The documents, typically guarded behind layers of editorial confidentiality, reveal how dozens of submitted articles were scrutinized by anonymous reviewers who determined their fate: publication, rejection, or further review. What emerges is not just a picture of individual article merit, but a textured portrait of the law review’s implicit standards, ideological inclinations, and shifting editorial values.

This article begins with a global analysis of the leaked memos, clustering their rhetoric, sentiment, and thematic content to surface broader patterns—before turning to granular profiles of particularly notable decisions. Then each memo is individually broken down to provide summary points on the tone and message provided by the internal HLR pipeline. Each analysis has several sections:

  • Article title

  • Recommendation (proceed with review or reject)

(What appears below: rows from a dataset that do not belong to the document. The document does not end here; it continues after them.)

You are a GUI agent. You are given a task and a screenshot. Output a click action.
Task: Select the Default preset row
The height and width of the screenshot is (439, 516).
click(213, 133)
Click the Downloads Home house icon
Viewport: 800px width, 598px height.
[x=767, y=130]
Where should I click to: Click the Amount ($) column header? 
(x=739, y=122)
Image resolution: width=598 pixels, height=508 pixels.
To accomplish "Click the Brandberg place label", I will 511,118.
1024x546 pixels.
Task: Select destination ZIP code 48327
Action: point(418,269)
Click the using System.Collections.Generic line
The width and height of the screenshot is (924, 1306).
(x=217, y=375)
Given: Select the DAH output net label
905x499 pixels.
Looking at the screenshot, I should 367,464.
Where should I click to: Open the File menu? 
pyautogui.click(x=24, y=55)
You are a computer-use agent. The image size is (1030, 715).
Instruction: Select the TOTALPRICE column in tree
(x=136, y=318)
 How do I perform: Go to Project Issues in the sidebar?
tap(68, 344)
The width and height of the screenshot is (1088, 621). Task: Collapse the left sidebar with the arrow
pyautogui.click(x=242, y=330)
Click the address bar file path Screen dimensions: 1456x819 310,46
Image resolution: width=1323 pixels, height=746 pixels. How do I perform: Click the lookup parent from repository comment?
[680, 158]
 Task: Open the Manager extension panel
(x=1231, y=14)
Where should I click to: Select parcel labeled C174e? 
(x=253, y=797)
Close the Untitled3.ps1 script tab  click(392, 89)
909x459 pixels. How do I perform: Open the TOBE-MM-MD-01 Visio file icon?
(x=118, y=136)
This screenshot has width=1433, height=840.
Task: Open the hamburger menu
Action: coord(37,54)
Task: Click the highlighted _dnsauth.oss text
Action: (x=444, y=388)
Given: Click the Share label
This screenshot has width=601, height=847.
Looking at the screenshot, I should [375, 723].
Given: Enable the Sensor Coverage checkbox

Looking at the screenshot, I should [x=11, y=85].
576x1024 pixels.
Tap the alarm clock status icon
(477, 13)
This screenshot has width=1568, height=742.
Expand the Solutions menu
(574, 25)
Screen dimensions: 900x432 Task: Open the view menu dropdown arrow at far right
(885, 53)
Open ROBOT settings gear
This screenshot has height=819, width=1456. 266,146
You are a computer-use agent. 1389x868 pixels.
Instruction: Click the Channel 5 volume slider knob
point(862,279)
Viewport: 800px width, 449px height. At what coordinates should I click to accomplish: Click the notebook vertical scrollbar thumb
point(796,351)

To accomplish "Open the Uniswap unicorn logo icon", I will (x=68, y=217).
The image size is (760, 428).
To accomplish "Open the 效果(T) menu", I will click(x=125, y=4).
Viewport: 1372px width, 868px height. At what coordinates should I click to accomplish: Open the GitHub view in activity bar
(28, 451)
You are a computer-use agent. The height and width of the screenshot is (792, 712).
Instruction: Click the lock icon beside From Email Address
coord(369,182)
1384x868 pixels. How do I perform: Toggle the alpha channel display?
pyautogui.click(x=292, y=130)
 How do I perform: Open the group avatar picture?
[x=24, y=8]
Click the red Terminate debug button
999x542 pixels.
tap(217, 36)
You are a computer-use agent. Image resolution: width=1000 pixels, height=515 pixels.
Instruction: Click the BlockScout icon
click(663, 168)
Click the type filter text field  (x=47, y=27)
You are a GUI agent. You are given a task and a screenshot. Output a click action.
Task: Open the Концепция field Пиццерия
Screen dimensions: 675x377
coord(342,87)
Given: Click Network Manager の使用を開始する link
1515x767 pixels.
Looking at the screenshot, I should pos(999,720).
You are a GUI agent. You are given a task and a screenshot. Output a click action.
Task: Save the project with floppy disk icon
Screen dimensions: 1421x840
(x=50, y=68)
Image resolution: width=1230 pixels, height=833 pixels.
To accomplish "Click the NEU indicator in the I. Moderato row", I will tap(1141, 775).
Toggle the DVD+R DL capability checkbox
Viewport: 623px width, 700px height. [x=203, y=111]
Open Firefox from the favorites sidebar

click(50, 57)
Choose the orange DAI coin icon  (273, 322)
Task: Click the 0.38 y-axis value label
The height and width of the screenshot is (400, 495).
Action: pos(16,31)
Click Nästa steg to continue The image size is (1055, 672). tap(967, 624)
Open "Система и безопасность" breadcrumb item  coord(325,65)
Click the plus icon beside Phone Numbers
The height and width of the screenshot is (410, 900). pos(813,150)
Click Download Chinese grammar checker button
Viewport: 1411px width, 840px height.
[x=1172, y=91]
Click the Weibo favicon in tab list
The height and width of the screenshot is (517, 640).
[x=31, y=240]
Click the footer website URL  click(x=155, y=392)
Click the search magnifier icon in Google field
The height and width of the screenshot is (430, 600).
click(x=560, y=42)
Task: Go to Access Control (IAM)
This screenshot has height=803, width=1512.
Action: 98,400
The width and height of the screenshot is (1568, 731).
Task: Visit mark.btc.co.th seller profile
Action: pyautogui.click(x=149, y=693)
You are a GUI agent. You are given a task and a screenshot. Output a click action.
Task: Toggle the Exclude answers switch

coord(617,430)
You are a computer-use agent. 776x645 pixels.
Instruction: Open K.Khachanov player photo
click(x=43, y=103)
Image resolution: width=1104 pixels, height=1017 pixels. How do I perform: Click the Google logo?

  • Issue area of the article

  • Top three reviewer main points (capturing the gist of the review)

  • Top three critique-based observations (quotes that highlight the review)

Then at the bottom of the post I provide metadata on the articles themselves

Together, these insights help demystify the logics of elite legal publishing at a time when both legal scholarship and institutional transparency face growing public scrutiny.1

Global Analysis / Data Analytics

Below is a visual map of the sample of HLR memo reviews examined below, clustered by textual similarity (using TF-IDF and PCA), that were able to be neatly separated using the clustering algorithm. The articles have been grouped into four clusters, each reflecting a distinct tone, review style, or substantive focus.

The X-axis ("Doctrinal Focus vs. Interdisciplinary Scope") reflects how much the memo text centers on doctrinal legal analysis versus broader social science, empirical, or policy themes.

The Y-axis ("Review Tone: Supportive vs. Dismissive") reflects the tonal polarity of the memos, with more positive and constructive reviews trending upward, and more critical or dismissive ones trending downward.